What is the mole fraction of methanol CH3OH, in the vapor phase from a solution consisting of a mixture of methanol and propanol CH3CH2CH2OH at 40celsius, if the total pressure above the solution is 131 torr? The vapor pressures of methanol and propanolare 303 and 44.60 torr respectively. Assuming these compounds form nearly ideal solutions when mixed together.
Propanol = pr
Methanol = me
Pure pr = 44.6
Pure me = 303
The difference between pure pr and pure me is 303-44.6 = 258.4
delta P from pure pr = 131-44.6 = 86.4
delta P from pure me = 303-131 = 172.0
86.4/258.4 = mole fraction me.
172.0/258.4 = mole fraction pr.
The best way to see this is to draw it out on a piece of paper.

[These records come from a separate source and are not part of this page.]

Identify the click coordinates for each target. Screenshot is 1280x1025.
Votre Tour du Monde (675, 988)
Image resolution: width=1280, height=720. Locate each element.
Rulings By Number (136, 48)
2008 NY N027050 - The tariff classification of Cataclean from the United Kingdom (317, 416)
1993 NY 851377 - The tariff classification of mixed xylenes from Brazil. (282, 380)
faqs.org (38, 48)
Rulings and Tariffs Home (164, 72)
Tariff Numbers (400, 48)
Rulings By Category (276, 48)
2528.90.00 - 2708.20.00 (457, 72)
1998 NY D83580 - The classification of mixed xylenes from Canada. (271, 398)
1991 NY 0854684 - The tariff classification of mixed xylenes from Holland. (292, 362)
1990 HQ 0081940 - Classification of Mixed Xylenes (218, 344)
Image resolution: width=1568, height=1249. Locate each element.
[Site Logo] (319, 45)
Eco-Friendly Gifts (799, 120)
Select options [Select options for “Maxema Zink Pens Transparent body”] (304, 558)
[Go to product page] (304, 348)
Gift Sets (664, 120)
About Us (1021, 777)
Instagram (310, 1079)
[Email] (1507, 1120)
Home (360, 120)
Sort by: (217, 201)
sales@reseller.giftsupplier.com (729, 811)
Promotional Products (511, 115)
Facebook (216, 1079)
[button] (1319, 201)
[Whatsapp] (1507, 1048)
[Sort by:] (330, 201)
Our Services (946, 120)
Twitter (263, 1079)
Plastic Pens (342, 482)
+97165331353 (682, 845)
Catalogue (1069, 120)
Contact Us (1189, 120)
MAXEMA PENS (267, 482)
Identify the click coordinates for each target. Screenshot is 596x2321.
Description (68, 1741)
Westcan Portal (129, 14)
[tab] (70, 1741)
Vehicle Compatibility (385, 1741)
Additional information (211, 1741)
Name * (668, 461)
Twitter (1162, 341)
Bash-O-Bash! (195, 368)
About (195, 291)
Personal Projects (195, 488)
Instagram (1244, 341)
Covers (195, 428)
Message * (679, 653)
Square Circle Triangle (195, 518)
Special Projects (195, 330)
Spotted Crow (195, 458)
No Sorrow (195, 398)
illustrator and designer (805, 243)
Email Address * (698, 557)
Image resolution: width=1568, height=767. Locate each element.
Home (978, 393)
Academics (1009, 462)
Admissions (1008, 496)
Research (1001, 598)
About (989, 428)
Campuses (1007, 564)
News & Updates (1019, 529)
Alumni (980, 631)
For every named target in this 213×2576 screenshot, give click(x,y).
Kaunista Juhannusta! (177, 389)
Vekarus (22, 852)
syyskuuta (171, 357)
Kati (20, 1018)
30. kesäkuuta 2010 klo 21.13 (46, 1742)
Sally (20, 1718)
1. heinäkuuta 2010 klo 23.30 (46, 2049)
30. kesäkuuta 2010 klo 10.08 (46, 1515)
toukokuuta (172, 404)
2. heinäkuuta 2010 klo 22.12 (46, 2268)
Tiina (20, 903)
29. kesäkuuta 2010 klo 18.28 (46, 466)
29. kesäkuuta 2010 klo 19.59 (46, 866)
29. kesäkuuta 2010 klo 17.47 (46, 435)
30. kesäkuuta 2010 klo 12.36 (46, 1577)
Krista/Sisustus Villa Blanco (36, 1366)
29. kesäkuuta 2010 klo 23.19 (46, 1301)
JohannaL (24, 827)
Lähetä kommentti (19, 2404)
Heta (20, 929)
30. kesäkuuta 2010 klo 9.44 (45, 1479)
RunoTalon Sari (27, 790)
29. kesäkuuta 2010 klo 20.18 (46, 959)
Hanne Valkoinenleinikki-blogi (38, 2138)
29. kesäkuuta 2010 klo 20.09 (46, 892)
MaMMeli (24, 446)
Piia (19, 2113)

|........131....................|
44.6.....x.....................303
To check the answer I did this.
0.3344 x 303 = 101.32 mm
0.6656 x 44.6 = 29.68 mm
Total 131.000. Of course, that many significant figures are not allowed. You would round to 0.334 and 0.666 which gives 130.9 which rounds to 131. I hope this helps.
I followed this procedure but i was told the answer was incorrect. Any help would be appreciated.
The above procedure is correct as far as I went BUT the numbers calculate the mole fraction of me and pr in the liquid phase. To find the mole fraction of each in the vapor phase,
Xme vapor phase = Pme/total P
Xpr vapor phase = Ppr/total P.
To find the mole fraction of methanol (CH3OH) in the vapor phase from the given solution, we start by understanding the concept of mole fraction.
Mole fraction (Xi) is defined as the ratio of the number of moles of a component to the total number of moles of all components in a mixture. It is usually denoted by the symbol Xi.
The total pressure above the solution is given as 131 torr. The vapor pressures of methanol and propanol are 303 and 44.60 torr, respectively.
First, we need to calculate the partial pressure of methanol (Pm) in the vapor phase.
According to Raoult's law, the partial pressure of a component in an ideal solution can be calculated by multiplying the mole fraction of that component by its vapor pressure at that temperature.
Let's assume Xmethanol represents the mole fraction of methanol in the solution.
Pm = Xmethanol * Pmethanol
Since the pressure is given in torr, it's important to convert the pressure to atm since mole fraction is based on the pressure in atm.
1 atm = 760 torr
Pm = Xmethanol * (Pmethanol / 760) * 1 atm
Given:
Pmethanol = 303 torr
Pm = 131 torr
We can rearrange the equation to solve for Xmethanol:
Xmethanol = (Pm * 760) / Pmethanol
Now, let's substitute the values and calculate Xmethanol:
Xmethanol = (131 * 760) / 303
Xmethanol ≈ 328.976
However, mole fraction is a dimensionless quantity and should range between 0 and 1. Therefore, we need to normalize the value by dividing it by the sum of mole fractions of all components.
To do that, we need to calculate the mole fraction of propanol (CH3CH2CH2OH) as well.
Xpropanol = 1 - Xmethanol
Now, we can normalize the mole fractions:
Xmethanol_normalized = Xmethanol / (Xmethanol + Xpropanol)
Xpropanol_normalized = Xpropanol / (Xmethanol + Xpropanol)
Substituting the calculated values:
Xpropanol_normalized = (1 - 0.328976) / (0.328976 + 1- 0.328976)
= 0.671024 / 1.328976
≈ 0.505
Xmethanol_normalized = 1 - Xpropanol_normalized
= 1 - 0.505
≈ 0.495
Therefore, the normalized mole fraction of methanol in the vapor phase from the given solution is approximately 0.495.